Dove
Figures in the Garden
Colin Matthews
To Compose Without the Least Knowledge of Music
Mozart
Serenade in B flat, K361 (Gran Partita)
London Winds
Michael Collins (clarinet)
Reviewed by: Rob Witts
Reviewed: 17 July, 2006
Venue: Royal Albert Hall, London
The Royal Albert Hall is an odd venue for small-group music, not so much ‘chamber’ as ‘echo chamber’, and with the sun setting on a balmy Hyde Park, it seemed a shame that this concert of serenades could not go al fresco on the other side of Kensington Gore. It said much for this well-chosen programme, and for the superb musicianship of London Winds, that the concert was entirely delightful.

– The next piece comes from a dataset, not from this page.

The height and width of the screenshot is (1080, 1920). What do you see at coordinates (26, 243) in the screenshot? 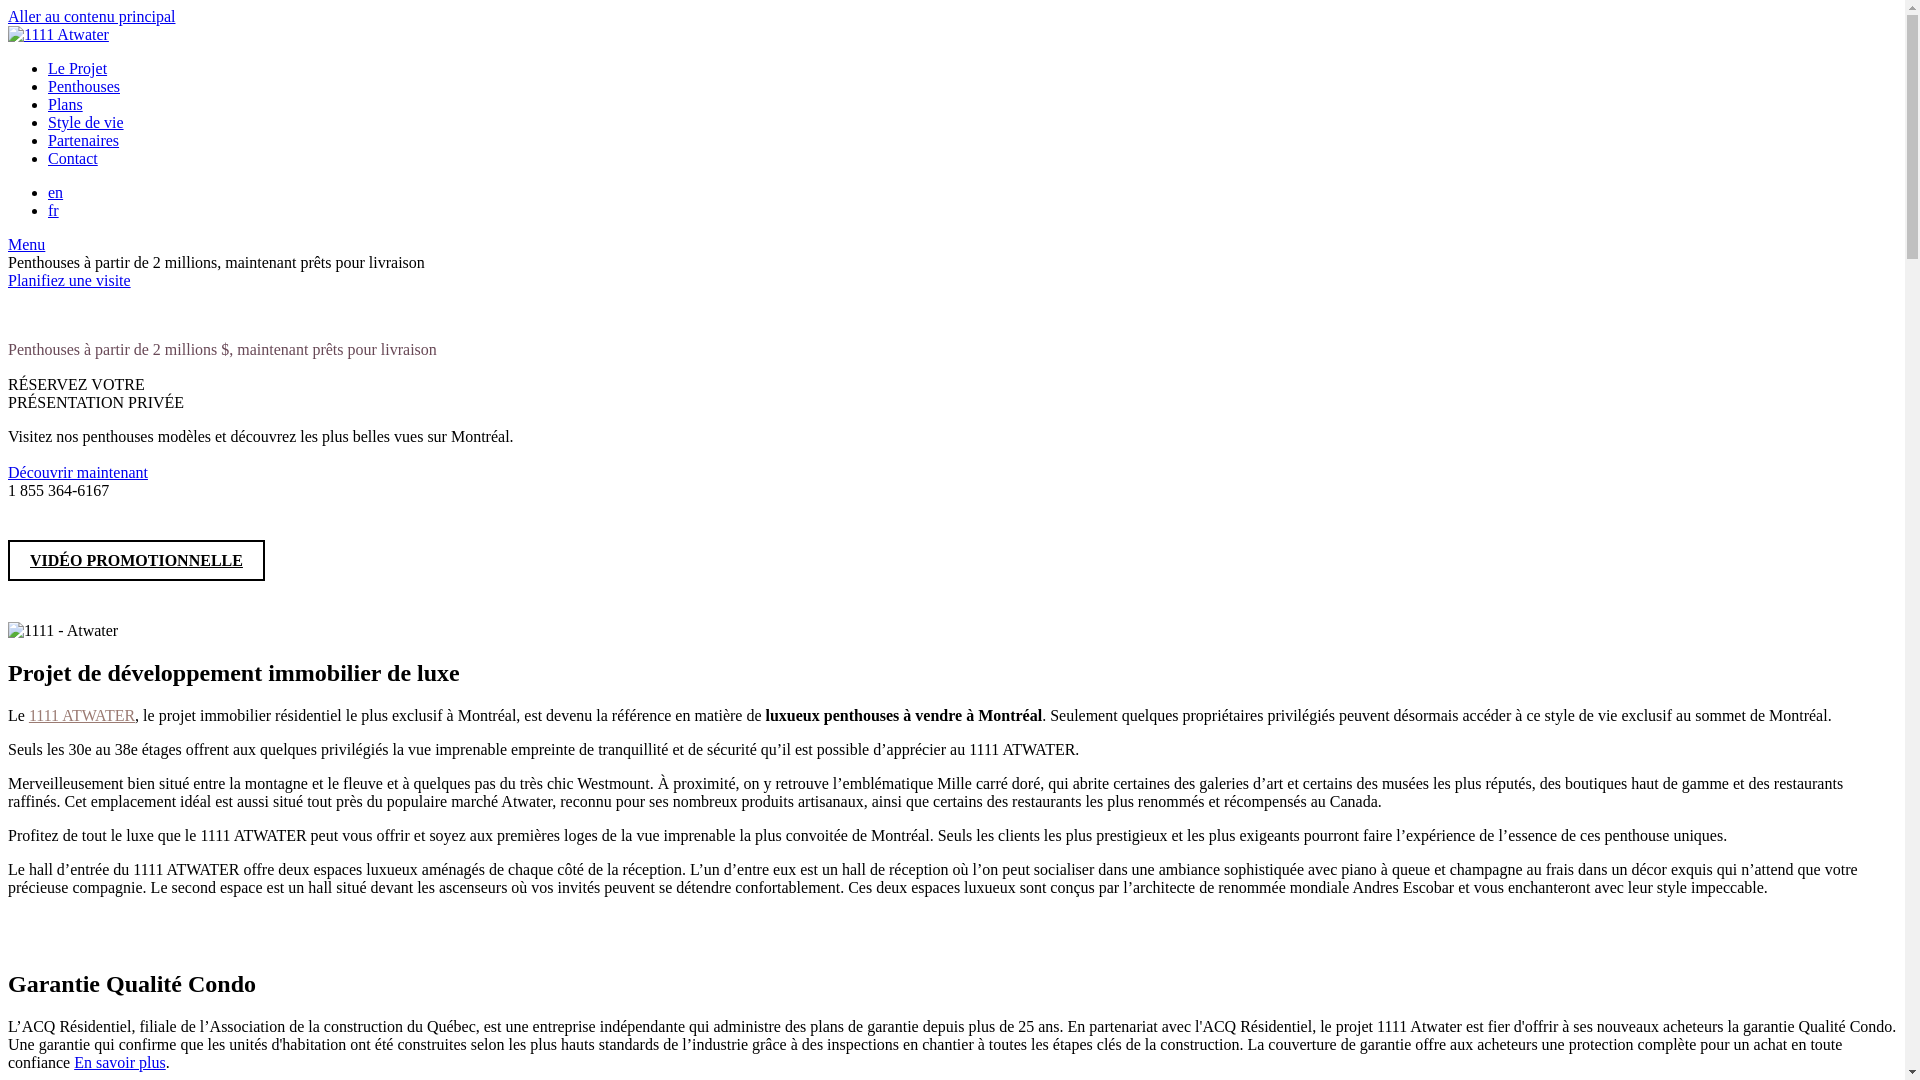
I see `'Menu'` at bounding box center [26, 243].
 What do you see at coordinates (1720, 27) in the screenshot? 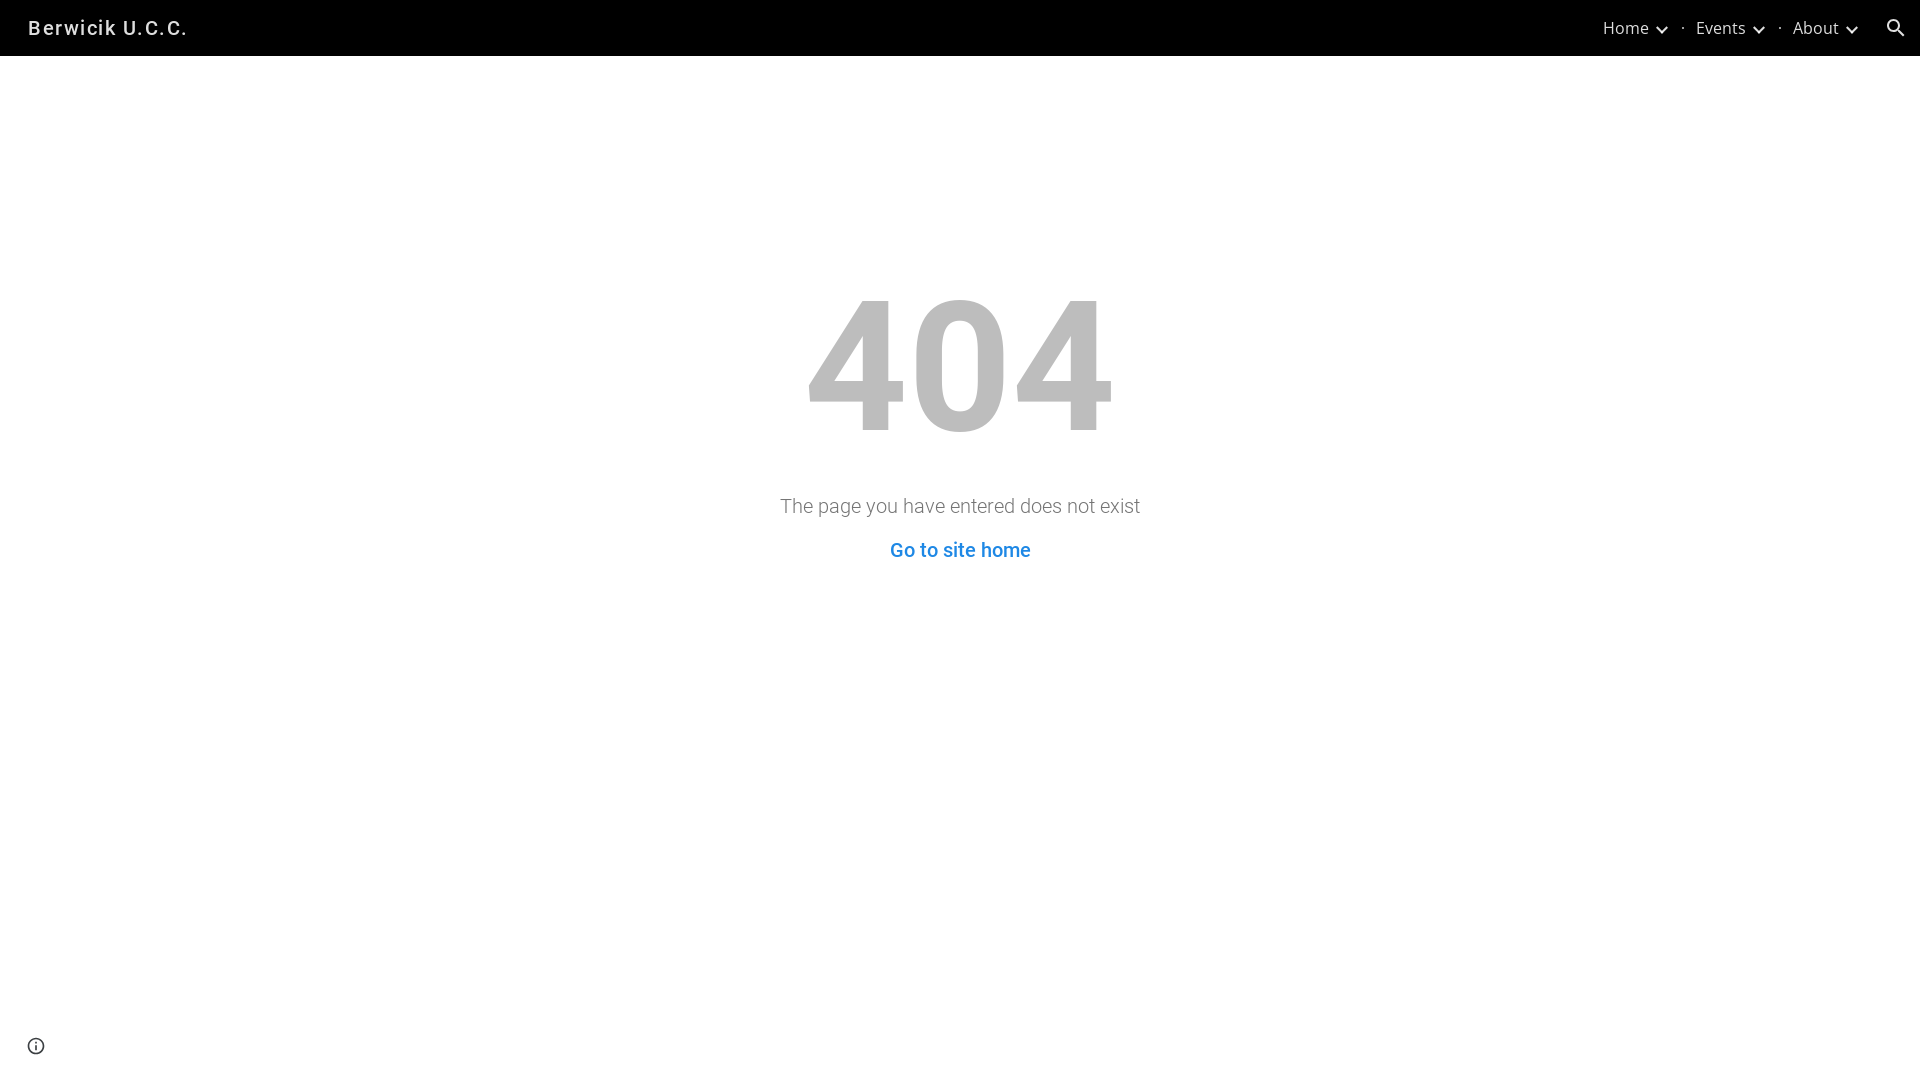
I see `'Events'` at bounding box center [1720, 27].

Mozart’s ‘Gran Partita’ is arguably the greatest music ever written for wind ensemble, taking a format designed for society background music and elevating it to the level of genius. It is mammoth in every sense; its 45-minute span dwarfs symphonies of the time, and Mozart swelled the conventional wind octet to thirteen players, adding extra horns and a pair of basset-horns, and beefing up the bottom end with a contrabassoon, here supported by double bass. The unmistakable, copper-bottomed sound of Mozart’s well-spaced chords is thrilling; few composers have combined the strange bedfellows of the woodwind section to such effect.
Despite some loss of detail to the cavernous hall, London Winds played every nuance of the score for all it was worth in a formally sure reading that supported stylish solo playing. The two minuet movements were nicely contrasted, the first stately and the second sparky, and there was a lovely downhill accelerando from the Ländler trio in the latter to the main theme. The famous Adagio was as sublime as one could wish, a perfect combination of tonal richness with harmonic and melodic simplicity, and the moments of hushed stillness in the Theme and Variations were magical. The finale was dispatched with gusto, and special mention must go to bassoonist Daniel Jemeson’s effortless navigation of some hair-raising passage-work.
The Mozart was preceded by Jonathan Dove’s winning Figures in the Garden, an expertly-crafted serenade for wind octet that takes fragments of “The Marriage of Figaro” and develops them into minimalistic miniatures. Particularly enjoyable were the Ligeti-esque textures of ‘Susanna in the Rain’, the slow melody surrounded by a steady shower of falling figuration, and the ‘Nocturne: Figaro and Susanna’ which divides the octet into two choirs for a touching exchange. Dove’s wind-writing is beautifully idiomatic, and the work has an unselfconscious charm.
There was also Colin Matthews’s witty update of Mozart’s musical dice-game, for wind sextet, in which chance operations produce a series of comical variations which halt abruptly, leaving the listener hanging, mid-cadence.